On grief and representation: Three ways to be more inclusive
Born with a cleft lip and palate, I didn’t meet anyone who looked like me until I was 20 years old.
No one else had to undergo countless surgeries, the first at just a few weeks old. No one else had a prominent facial scar. No one else had to wear a speech appliance every day until I was 15. No one else had as much orthodontia and oral and jaw surgery as me. No one else had dental trauma from being cut open, stitched up, torn apart, and repaired over and over again. No one I knew had a scarred face and a crooked nose. And no one else had to endure open stares and rude questions (which continue to this day). (Read more about my story.)
Not until I joined a Facebook support group called Cleft-Affected Adults did I meet others who understood. At my first meeting of Smile Train’s Cleft Community Advisory Council, I felt overcome with emotion to see others on Zoom who looked like me. Around the same time I saw a movie featuring a girl with a cleft lip.
And I realized what I had lost in my life. Representation.
Although we are far from ancient days when cleft babies were killed at birth (we were once thought to possess evil spirits), it’s rare to find a positive representation of cleft-affected people.
In the arts and media, beauty = good. Unusual looks or deformities = bad.
So we get depicted as villains (Disney’s Lone Ranger) or mass serial killers (Red Dragon). Or talk show hosts like Wendy Williams fetishize us.
Insensitivity abounds. For example, most people with cleft lips and palates cannot breathe well through our noses, making us mouth breathers.
The insult “mouth breather” has come to mean a “stupid person.” Every time I hear it, I swallow my hurt and anger.

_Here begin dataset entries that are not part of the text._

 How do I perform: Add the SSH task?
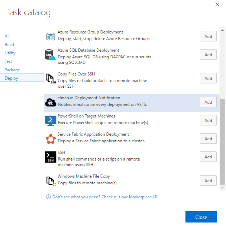pos(208,157)
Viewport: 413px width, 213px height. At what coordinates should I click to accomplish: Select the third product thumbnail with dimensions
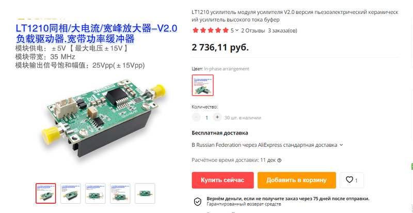(96, 193)
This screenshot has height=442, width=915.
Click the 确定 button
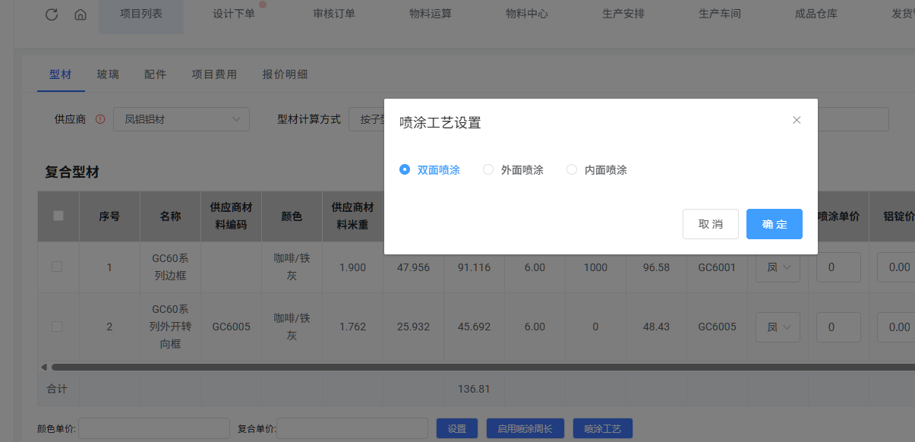pos(774,224)
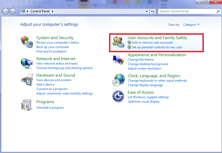Click the Hardware and Sound printer icon
222x153 pixels.
[x=27, y=80]

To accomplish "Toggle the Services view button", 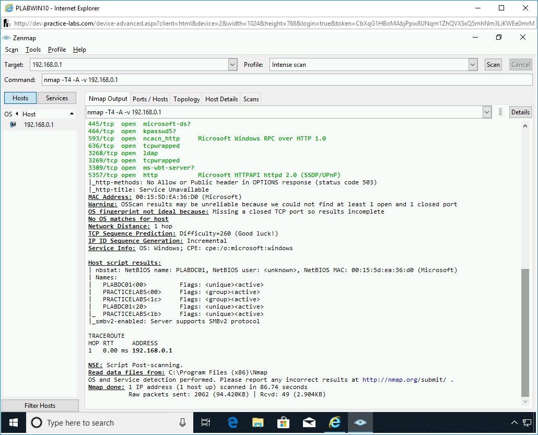I will 57,98.
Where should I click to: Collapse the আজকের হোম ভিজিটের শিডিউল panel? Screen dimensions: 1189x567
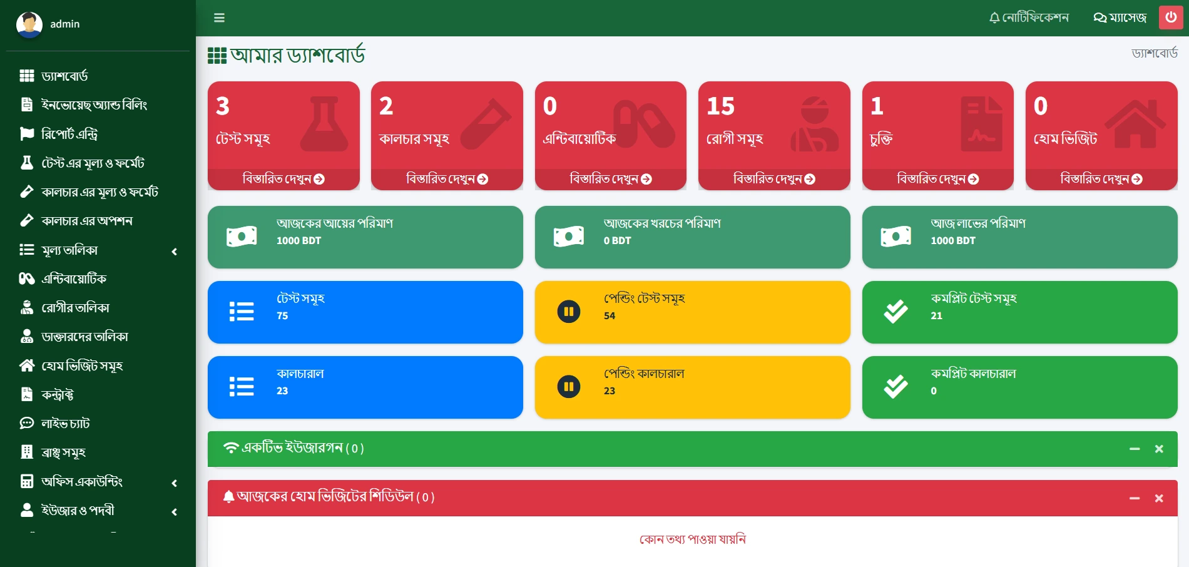point(1134,498)
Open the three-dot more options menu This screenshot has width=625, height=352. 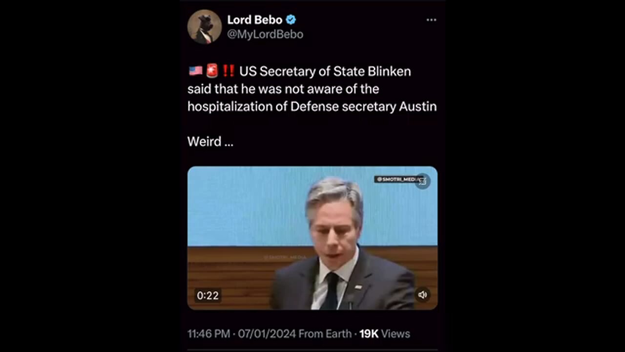pyautogui.click(x=431, y=20)
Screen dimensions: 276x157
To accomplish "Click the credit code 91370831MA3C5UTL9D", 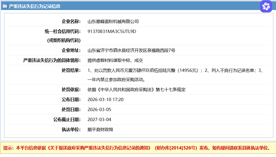I will (x=112, y=31).
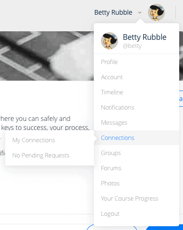Click Logout in the user menu
Image resolution: width=183 pixels, height=230 pixels.
[x=137, y=214]
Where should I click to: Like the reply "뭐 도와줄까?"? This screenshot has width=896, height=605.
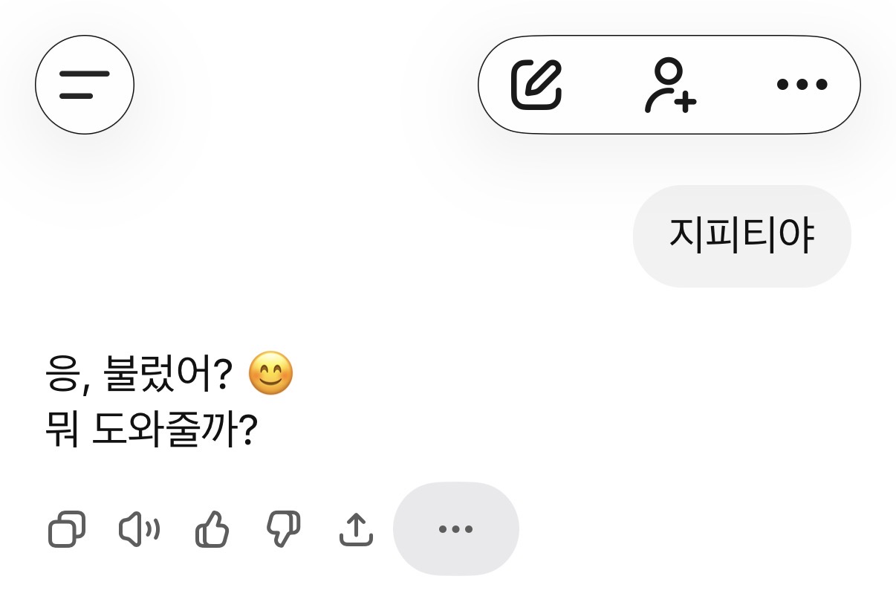click(x=212, y=530)
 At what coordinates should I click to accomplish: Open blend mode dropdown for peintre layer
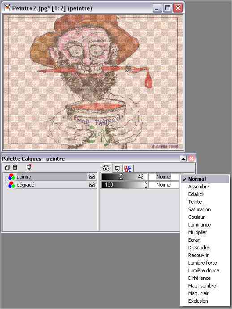164,177
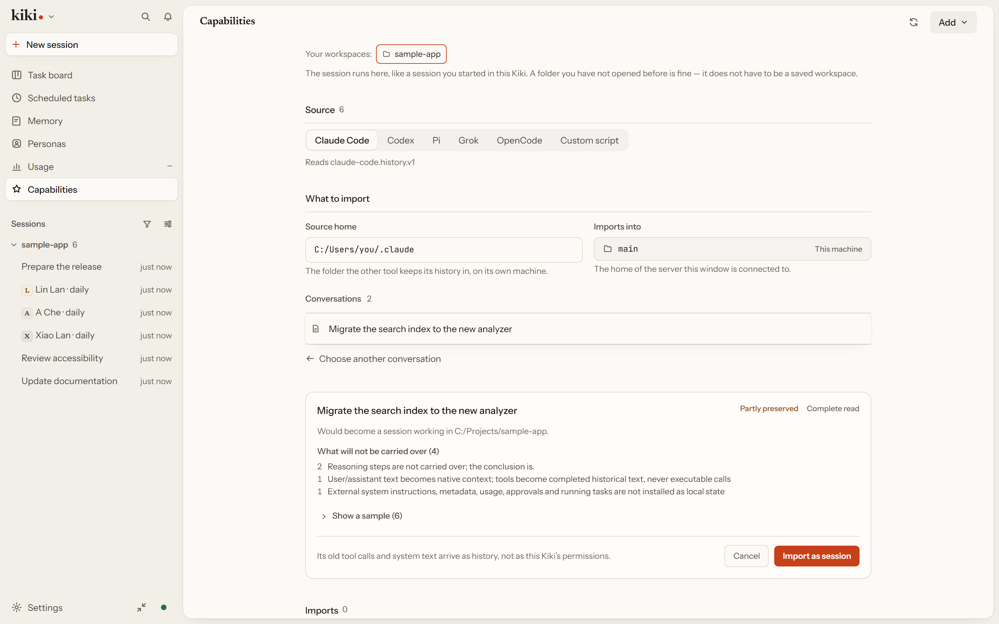Open the Add dropdown menu
The width and height of the screenshot is (999, 624).
(953, 22)
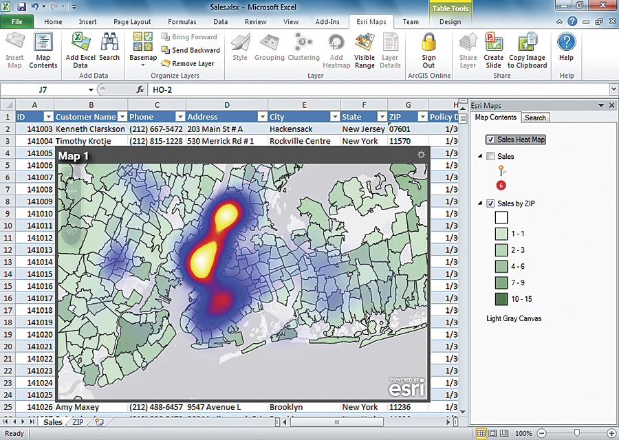
Task: Open the Name Box dropdown arrow
Action: (89, 89)
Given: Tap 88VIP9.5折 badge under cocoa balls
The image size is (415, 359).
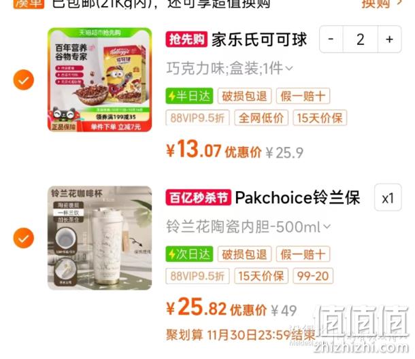Looking at the screenshot, I should (x=197, y=118).
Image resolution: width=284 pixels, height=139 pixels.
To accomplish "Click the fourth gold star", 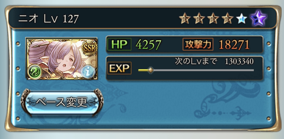I will pos(227,18).
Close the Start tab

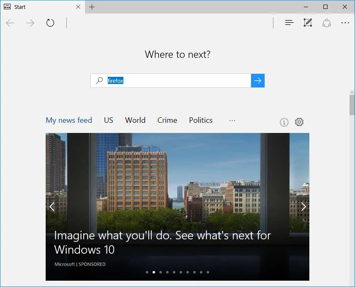78,7
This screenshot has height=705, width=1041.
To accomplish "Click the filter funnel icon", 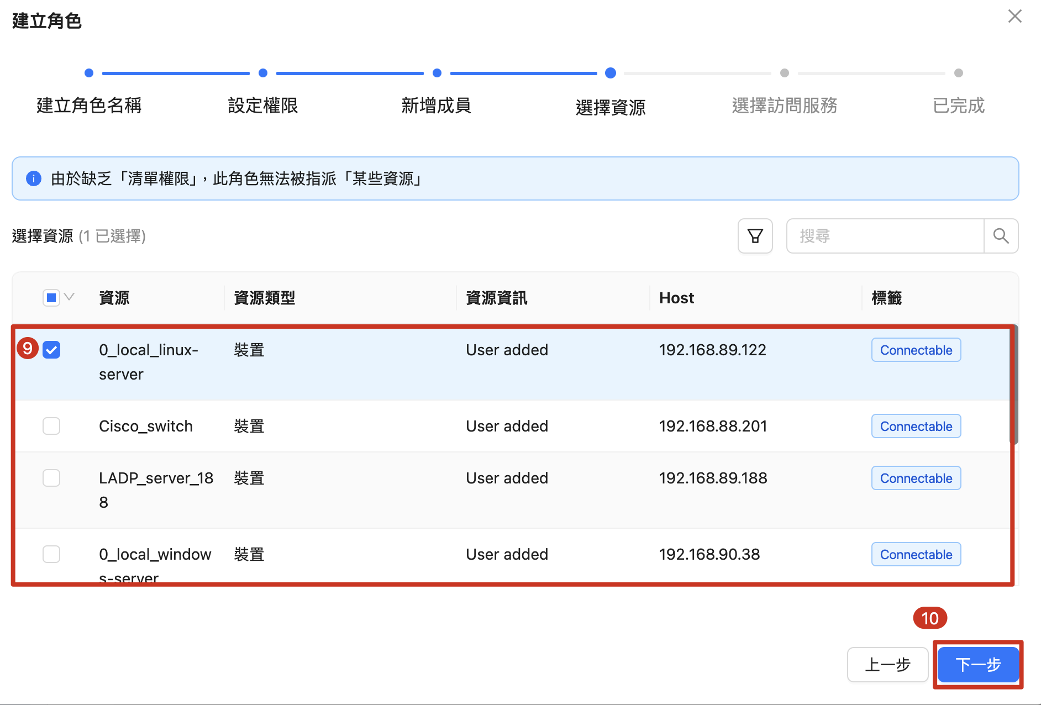I will pos(755,236).
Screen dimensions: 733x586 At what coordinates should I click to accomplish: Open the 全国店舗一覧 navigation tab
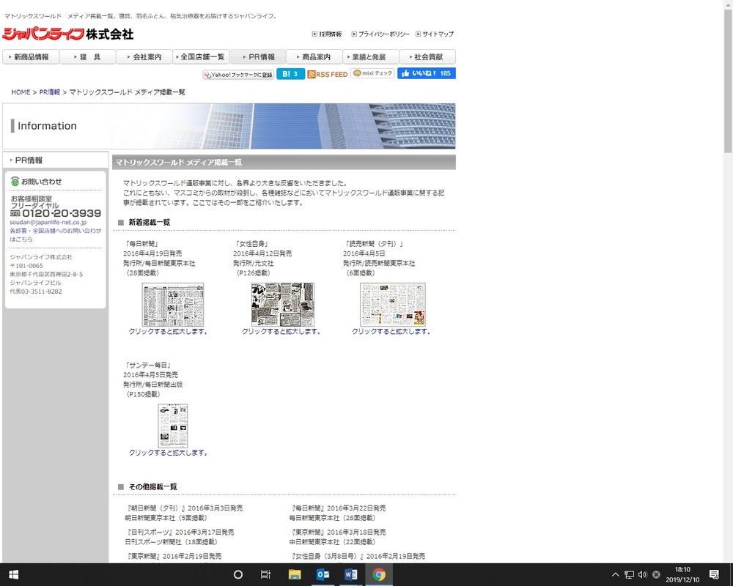point(200,56)
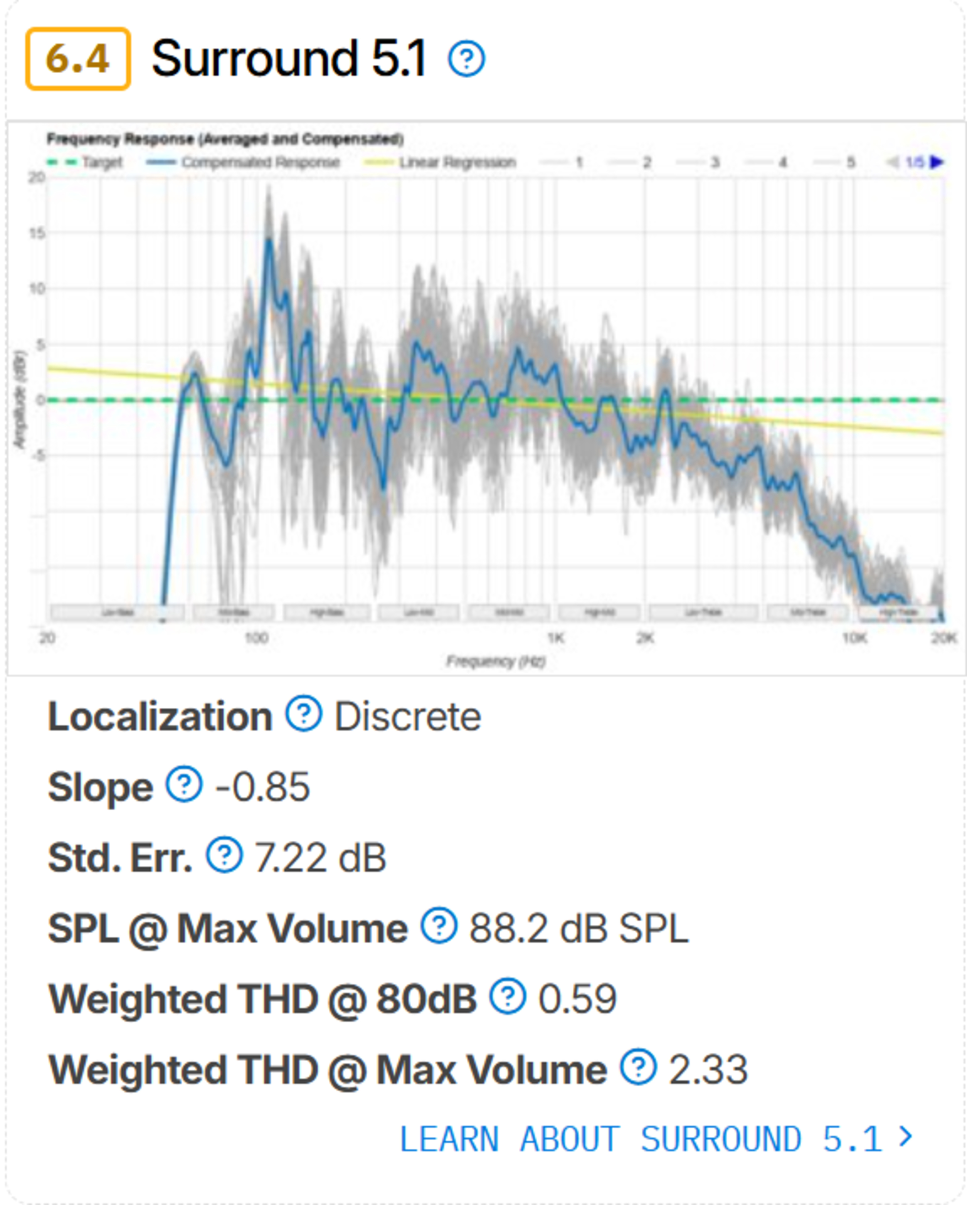Click Weighted THD @ Max Volume help icon
Screen dimensions: 967x1205
(x=638, y=1067)
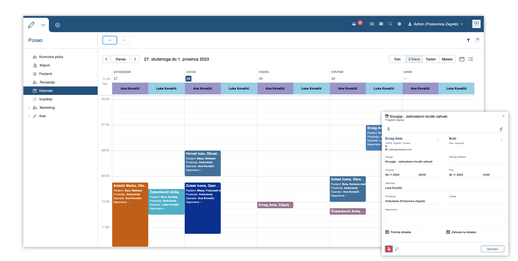Viewport: 518px width, 261px height.
Task: Open the date picker calendar icon
Action: click(462, 59)
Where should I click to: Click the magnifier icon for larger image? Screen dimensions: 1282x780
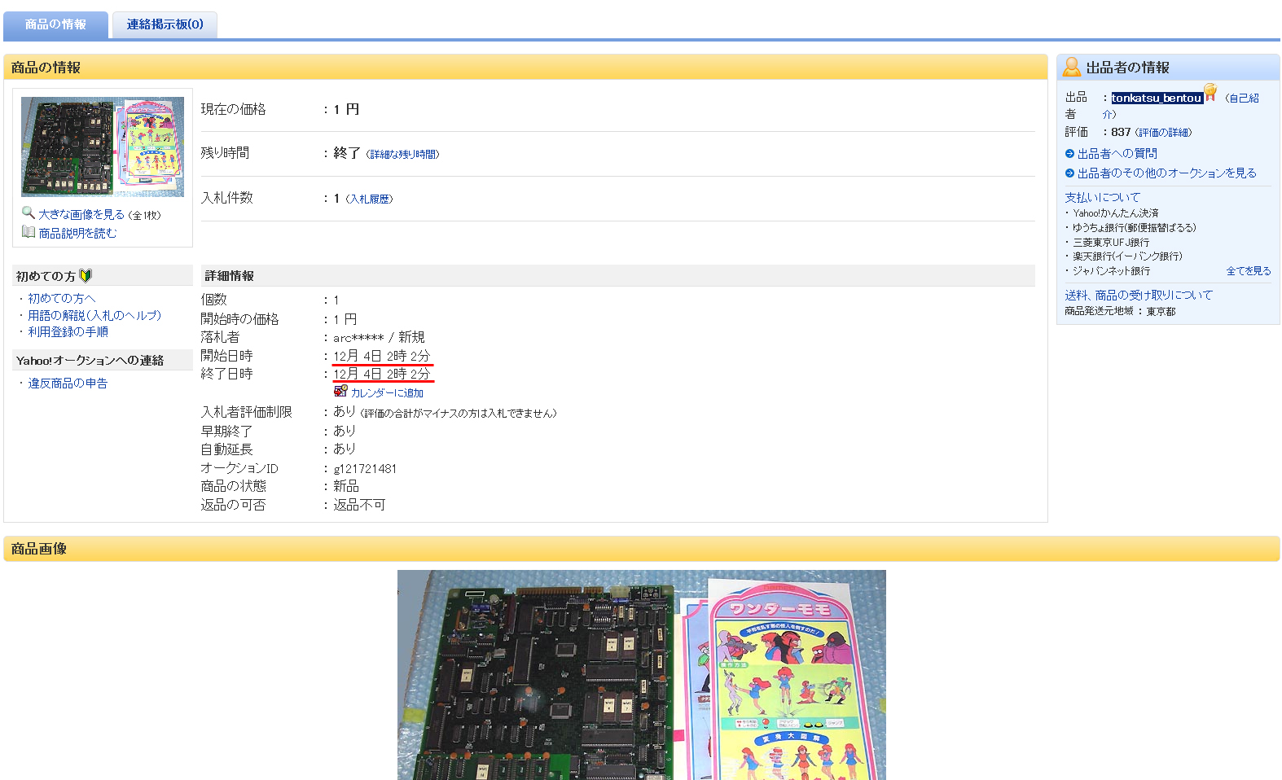pos(28,213)
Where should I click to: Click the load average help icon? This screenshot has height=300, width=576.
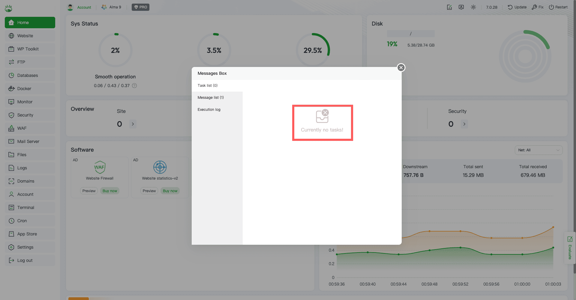click(x=134, y=86)
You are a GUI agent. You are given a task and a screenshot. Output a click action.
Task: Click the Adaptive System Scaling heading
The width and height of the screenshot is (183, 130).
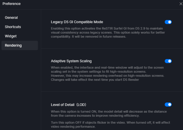coord(71,61)
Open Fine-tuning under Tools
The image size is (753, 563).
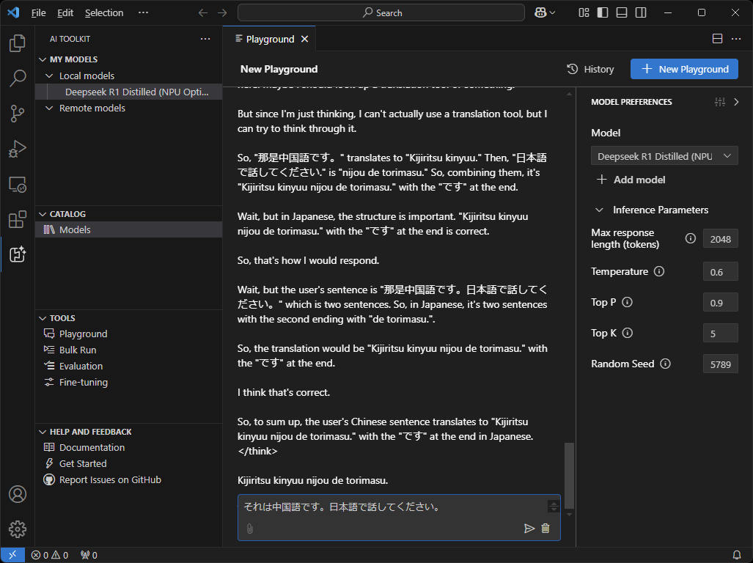coord(83,382)
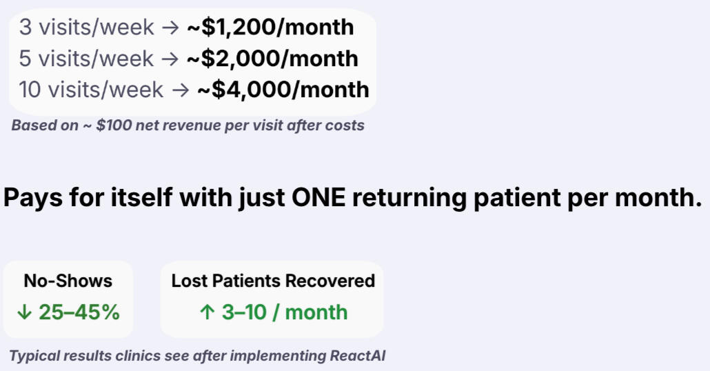Click the $100 net revenue footnote
This screenshot has width=710, height=371.
coord(187,126)
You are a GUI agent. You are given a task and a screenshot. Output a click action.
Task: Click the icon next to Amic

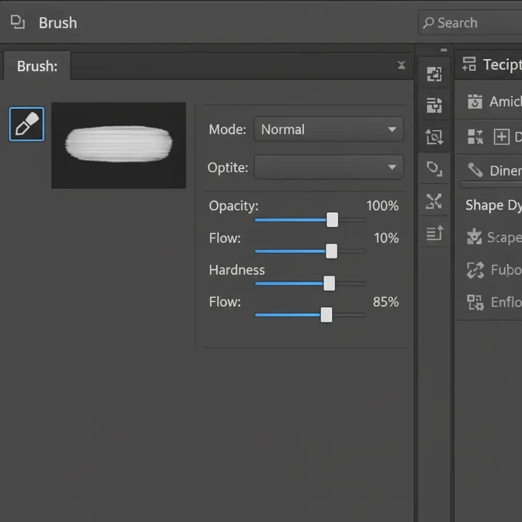point(475,101)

My feelings are a shadow of what people with melanated skin experience, swimming in an unfriendly sea of whiteness…and the battering winds of white supremacy. Anyone who is disabled, LBGTQIA+, wearing a hijab, or in some other kind of marginalized space feels this lack of representation everywhere they go.
I realize I carry white, cis, straight, Christian, “abled” privilege. I also carry the privilege of being deeply loved by my parents from birth, no matter what I looked like.
But my grief is deeply connected to my passion for representation and inclusion. I understand what it’s like to not see yourself represented in the world.
I am grateful for my own grit and resilience. I am a better and stronger person because of what I have endured in my life. But a few weeks ago, I realized that along with my resilience, I've been carrying grief too. My healing came with SoulCollage. Here's what came up for me:
I have never felt truly beautiful and at home in my face.
I survived stoically through childhood surgeries, bullying, and trauma. I pretended it didn’t bother me.
I wonder if my independence and need for autonomy, from a very early age, comes from this lack of representation and the feeling that I was all on my own.
I'm grateful to the small circle of women who created a safe space to help me process my grief.
My earliest childhood memory is going to the hospital for surgery. My parents had to leave me in the children’s ward. I don’t remember being scared. Instead I was excited about my two new books…one about a little boy going into the hospital for a tonsillectomy. That was all my mom could find about a childhood surgery.
Things are better now. In addition to charities like Smile Train spreading education and healing, the Internet has a ton of resources and support groups for cleft-affected kids, adults, and parents. Children facing cleft surgery now can receive books tailored just for them.
Here’s your call to action:
Fight for representation everywhere you go. Use your influence to get broader representation on teams, marketing materials, and anywhere decisions are made. Skin color, ethnic background, religion, gender, sexual orientation, different abilities, size, and facial and body differences. Advocate for Representation matters so much.
Advocate for inclusion wherever you can. Consider how someone might feel if they read or heard your words. If someone makes a joke about someone’s appearance or the way they breathe, speak up. Contact organizations to advocate for better inclusion and representation in TV shows, movies, and advertising. Urge your organizations and communities to create inclusive calendars.
Educate yourself so you can be more inclusive. Language evolves constantly. Stay up to speed. Think about the evolution of what we call Black people or those in the LBGTQIA+ community. Words that were once thought to be evolved are now insults. Learn what is helpful and harmful from the communities themselves. Banish "mouth breather" from your vocabulary please.
Why wouldn’t you want to avoid words that cause harm or hurt?
May no other child grow up without seeing someone who looks like them.